As we know, President Obama is a religious leftist, and I have argued that his brand of religious leftism is the more radical anti-American Black Liberation Theology, the religion under which he came of spiritual age and nurtured for over 20 years before it became politically strategic for him to break public ties with it during the presidential race.

Obama's religion and policies are class-oriented, anti-capitalist, and egalitarian. I have covered some of this in previous posts. Today I focus on another tenant of Black Liberation Theology: to serve the oppressed all over the world. James Cone (the founder of Black Liberation Theology) says, Black Liberation Theology should be "concerned with the quality of human life not only in the ghettos of American cities but also in Africa, Asia, and Latin America... [T]here will be no freedom for anyone until there is freedom for all."

Then in January, "God" rattled the earth under Haiti, creating a devastating earthquake and the perfect opportunity for Obama to pour his heart out to the suffering people of this poorest country in the hemisphere. In his essay in Newsweek, entitled "Why Haiti Matters", Obama justifies his response:

When we show not just our power, but also our compassion, the world looks to us with a mixture of awe and admiration. That advances our leadership. That shows the character of our country. And it is why every American can look at this relief effort with the pride of knowing that America is acting on behalf of our common humanity.
Hello?! What about that individual's "Pursuit of Happiness" business that is the backbone of our Constitutional principles?

This effort to salvage Haiti -- a chronically corrupt failed state addicted to the regular injections of American and international aid and perpetually suffering disasters worse than its crushing endemic misery -- is a futile and wasteful and anti-American undertaking.

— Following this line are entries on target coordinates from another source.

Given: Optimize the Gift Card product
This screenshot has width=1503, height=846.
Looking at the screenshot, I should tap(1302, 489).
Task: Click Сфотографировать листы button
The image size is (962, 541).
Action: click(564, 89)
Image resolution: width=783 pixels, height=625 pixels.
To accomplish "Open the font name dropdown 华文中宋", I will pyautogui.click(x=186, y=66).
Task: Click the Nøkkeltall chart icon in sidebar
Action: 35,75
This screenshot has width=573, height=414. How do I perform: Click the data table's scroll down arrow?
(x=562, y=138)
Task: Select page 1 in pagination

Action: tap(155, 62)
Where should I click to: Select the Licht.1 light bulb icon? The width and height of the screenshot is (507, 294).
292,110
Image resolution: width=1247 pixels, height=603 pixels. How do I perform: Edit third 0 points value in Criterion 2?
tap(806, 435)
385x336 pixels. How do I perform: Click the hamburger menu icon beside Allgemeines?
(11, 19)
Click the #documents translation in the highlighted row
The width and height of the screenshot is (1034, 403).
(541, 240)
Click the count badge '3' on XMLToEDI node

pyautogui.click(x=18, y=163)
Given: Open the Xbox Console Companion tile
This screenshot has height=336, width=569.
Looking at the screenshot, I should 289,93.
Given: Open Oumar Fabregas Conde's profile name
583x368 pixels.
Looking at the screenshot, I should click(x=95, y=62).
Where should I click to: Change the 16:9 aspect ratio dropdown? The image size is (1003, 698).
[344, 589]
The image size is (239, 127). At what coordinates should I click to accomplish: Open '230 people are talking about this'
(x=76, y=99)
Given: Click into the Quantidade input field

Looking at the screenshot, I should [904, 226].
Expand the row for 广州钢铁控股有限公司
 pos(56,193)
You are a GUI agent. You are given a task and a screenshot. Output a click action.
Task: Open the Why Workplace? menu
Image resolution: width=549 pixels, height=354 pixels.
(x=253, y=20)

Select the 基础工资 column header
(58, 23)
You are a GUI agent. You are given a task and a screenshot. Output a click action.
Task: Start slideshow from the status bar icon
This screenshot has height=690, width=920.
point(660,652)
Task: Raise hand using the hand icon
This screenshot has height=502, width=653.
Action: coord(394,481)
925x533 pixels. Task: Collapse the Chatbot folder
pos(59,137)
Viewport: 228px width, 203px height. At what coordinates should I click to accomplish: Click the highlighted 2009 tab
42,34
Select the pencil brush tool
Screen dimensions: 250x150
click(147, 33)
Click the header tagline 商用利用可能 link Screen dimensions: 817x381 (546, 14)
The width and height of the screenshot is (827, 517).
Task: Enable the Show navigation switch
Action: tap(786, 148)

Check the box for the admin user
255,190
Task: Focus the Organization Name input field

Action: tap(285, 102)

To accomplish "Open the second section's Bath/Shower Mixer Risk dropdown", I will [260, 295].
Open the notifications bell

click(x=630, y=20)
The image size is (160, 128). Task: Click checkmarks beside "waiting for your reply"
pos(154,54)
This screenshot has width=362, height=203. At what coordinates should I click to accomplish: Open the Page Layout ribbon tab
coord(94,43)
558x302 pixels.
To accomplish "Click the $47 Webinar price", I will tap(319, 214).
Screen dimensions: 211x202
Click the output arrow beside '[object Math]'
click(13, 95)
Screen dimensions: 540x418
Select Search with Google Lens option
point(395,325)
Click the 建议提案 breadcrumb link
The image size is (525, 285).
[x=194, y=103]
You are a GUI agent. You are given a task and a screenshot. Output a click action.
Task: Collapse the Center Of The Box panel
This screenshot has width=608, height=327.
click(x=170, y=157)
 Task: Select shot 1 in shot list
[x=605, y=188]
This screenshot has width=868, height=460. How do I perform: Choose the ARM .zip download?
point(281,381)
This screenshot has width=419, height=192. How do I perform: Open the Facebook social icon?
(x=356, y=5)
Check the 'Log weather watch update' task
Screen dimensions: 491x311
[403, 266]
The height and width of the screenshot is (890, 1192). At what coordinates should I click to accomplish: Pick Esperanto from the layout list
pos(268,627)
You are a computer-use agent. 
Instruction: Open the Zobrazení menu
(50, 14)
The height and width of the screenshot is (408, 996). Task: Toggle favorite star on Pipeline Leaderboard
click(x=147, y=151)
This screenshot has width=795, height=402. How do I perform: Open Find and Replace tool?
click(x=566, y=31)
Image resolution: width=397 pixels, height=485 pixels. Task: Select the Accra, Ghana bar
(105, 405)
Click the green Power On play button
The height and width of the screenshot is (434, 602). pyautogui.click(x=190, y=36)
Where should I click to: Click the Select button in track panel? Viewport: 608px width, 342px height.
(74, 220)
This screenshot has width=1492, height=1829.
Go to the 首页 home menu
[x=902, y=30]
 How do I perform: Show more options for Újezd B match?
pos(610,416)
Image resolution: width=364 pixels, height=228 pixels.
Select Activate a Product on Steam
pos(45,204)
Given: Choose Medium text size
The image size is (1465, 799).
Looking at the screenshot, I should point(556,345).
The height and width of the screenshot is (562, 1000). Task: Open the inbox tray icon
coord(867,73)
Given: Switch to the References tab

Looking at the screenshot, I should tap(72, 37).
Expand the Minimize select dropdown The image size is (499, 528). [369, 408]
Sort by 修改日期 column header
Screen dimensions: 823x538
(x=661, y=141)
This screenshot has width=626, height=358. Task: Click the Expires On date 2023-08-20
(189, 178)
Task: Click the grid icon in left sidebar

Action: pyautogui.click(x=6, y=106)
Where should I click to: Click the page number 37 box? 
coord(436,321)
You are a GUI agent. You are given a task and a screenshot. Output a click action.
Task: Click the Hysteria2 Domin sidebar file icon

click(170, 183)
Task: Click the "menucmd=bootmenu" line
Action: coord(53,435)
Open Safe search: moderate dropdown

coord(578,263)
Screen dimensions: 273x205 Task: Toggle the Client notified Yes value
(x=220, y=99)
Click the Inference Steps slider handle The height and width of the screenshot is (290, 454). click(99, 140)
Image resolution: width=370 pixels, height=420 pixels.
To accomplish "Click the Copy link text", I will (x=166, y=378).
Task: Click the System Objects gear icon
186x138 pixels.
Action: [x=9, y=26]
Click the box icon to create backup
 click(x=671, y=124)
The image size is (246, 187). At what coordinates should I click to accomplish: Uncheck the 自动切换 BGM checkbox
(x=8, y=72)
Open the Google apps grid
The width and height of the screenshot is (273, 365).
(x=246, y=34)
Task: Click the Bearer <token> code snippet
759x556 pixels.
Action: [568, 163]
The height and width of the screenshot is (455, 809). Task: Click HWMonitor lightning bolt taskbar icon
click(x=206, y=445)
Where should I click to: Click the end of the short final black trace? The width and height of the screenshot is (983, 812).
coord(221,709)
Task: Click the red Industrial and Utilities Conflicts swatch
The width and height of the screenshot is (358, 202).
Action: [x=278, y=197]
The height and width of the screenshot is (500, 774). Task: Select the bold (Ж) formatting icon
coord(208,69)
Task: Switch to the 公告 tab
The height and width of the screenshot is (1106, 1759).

Obama has given Haiti 12,000 of our brave American military personnel to the cause -- an amount that is over 40% of the number sent as the surge in Afghanistan, a front for the biggest threat to America: Islamic Totalitarianism!

Obama has mobilized a team of our key officials "to discuss ongoing relief efforts": Secretary of Defense, Secretary of State, Secretary of Health and Human Services, U.S. Ambassador to the UN, FEMA, wide-ranging staff of the Department of Homeland Security, USAID, the Vice Chairman of the Joint Chiefs of Staff.

That doesn't even include coordinating the broad international relief effort, providing a US Naval Hospital ship, military and government aircraft, Coast Guard vessels, food and water, more cash.

How can any rational American leader even conceive that "rescuing" a hopeless beggar nation justifies ordering the costly diversion of our governmental resources and security infrastructure? These institutions should not be diverted from focusing on legitimate threats to the very survival of America: the Iranian goal of building nuclear weapons, the Iranian-inspired infestation and spreading epidemic of Islamic Totalitarianism, the ongoing game-playing and extortion of resources by North Korea in its quest for nuclear weapons, the serious issue of European debt and its threat to global security, etc., etc.

But to Obama, "lead(ing) the world in this humanitarian endeavor" is at least as equally important as protecting America from the most insidious threats to our freedom and even existence. Such is the illogic of our liberation-minded President.

This President's philosophy of Black Liberation Theology is a driving force for all of his major policy initiatives. He will community-organize the United States right in to a socialist state with the altruistic mission of sacrificing America for whatever neediness is out there--in the spirit of Black Liberation Theology "justice." In my view, Obama's presidency is defined by violations of the separation of church and state.